### OBJECTIVE:
Copy word for word everything from the line containing "Choose the colored 快速模式 cone thumbnail" down to the end of the rows, leaving the pictures out.

[Text and item location entries]
● ● ● ● ● ● ●
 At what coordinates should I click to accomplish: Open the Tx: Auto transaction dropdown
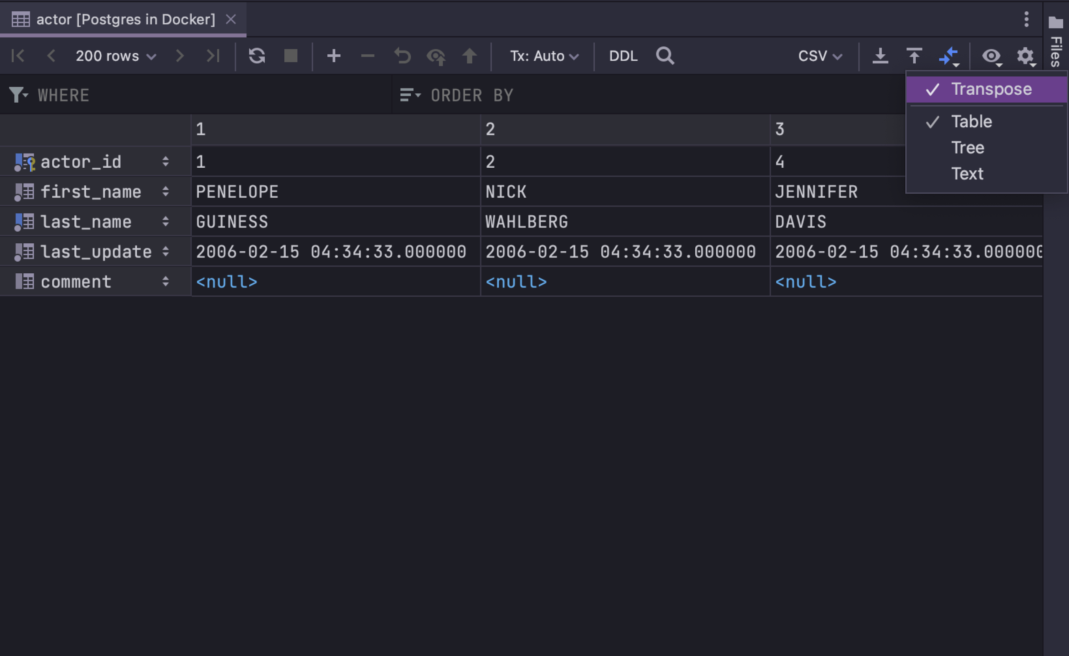pos(542,56)
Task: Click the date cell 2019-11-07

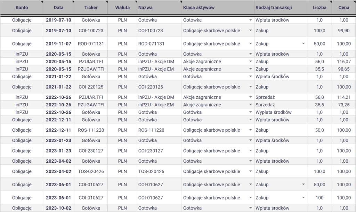Action: (x=58, y=44)
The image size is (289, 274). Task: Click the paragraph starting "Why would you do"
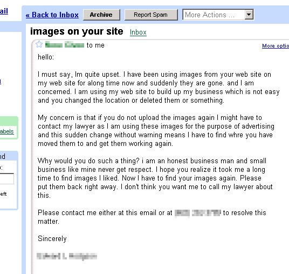[x=155, y=178]
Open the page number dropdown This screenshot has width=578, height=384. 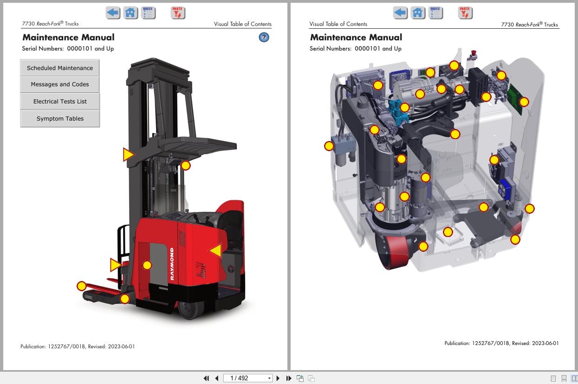[x=269, y=378]
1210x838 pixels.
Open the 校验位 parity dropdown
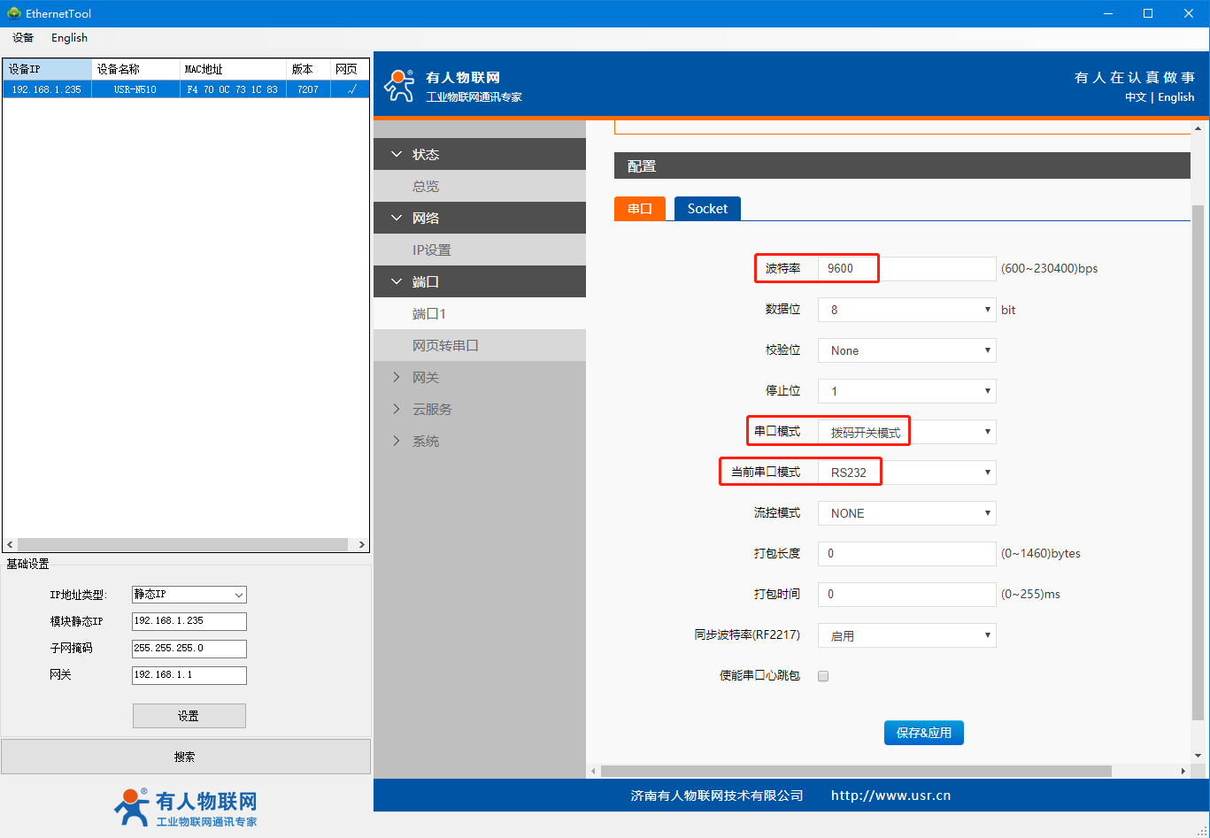click(906, 350)
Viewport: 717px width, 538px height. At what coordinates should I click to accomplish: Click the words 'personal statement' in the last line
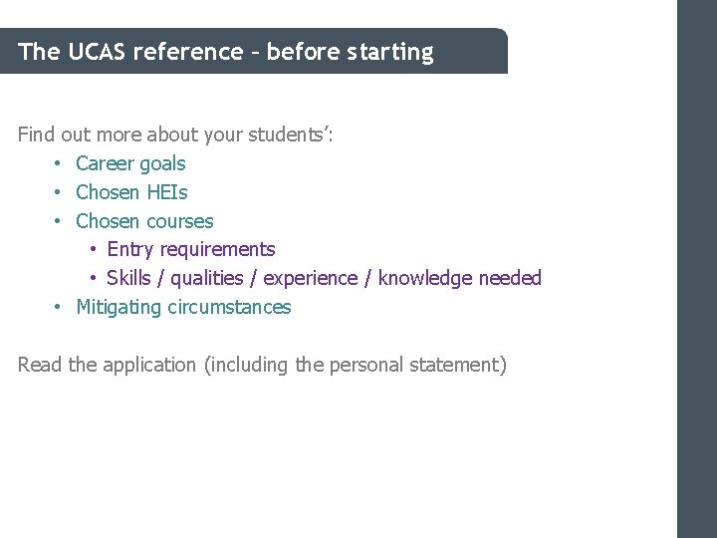[x=416, y=365]
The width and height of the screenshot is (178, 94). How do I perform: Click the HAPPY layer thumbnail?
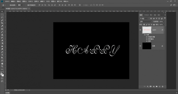[147, 30]
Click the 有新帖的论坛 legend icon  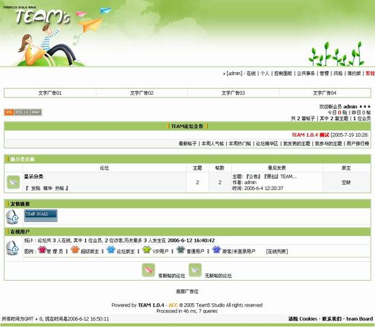click(x=148, y=270)
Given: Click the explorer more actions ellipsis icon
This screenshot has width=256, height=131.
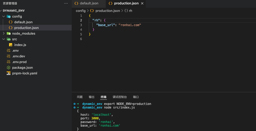Looking at the screenshot, I should (x=66, y=3).
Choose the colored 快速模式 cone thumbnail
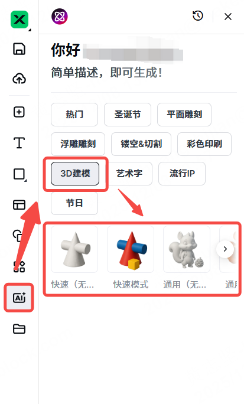This screenshot has height=404, width=244. coord(131,249)
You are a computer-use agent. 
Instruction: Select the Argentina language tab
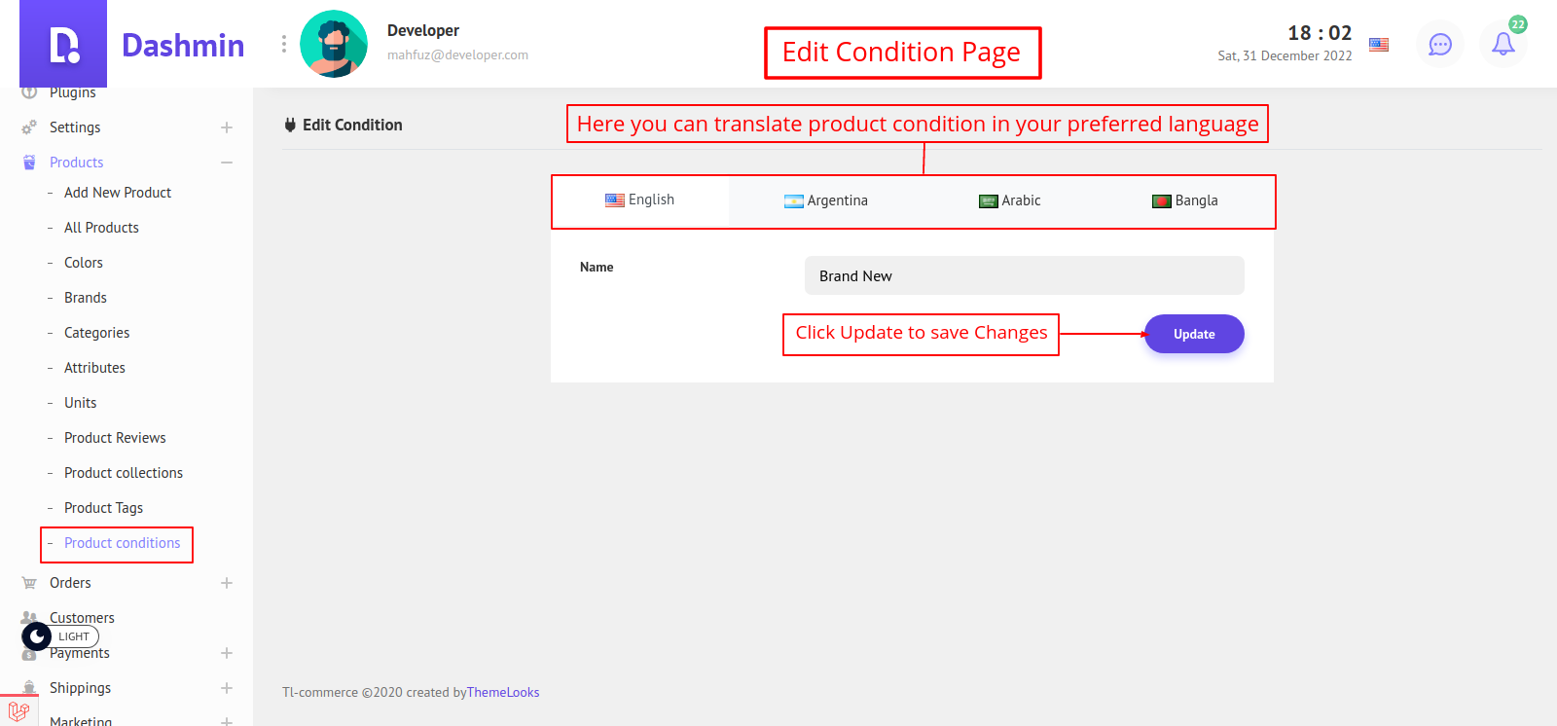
● ● ● ● ● ● ●
### SOLUTION BELOW:
Choose the colored 快速模式 cone thumbnail
This screenshot has height=404, width=244. coord(131,249)
You are a computer-use agent. 
Instruction: Select the Argentina language tab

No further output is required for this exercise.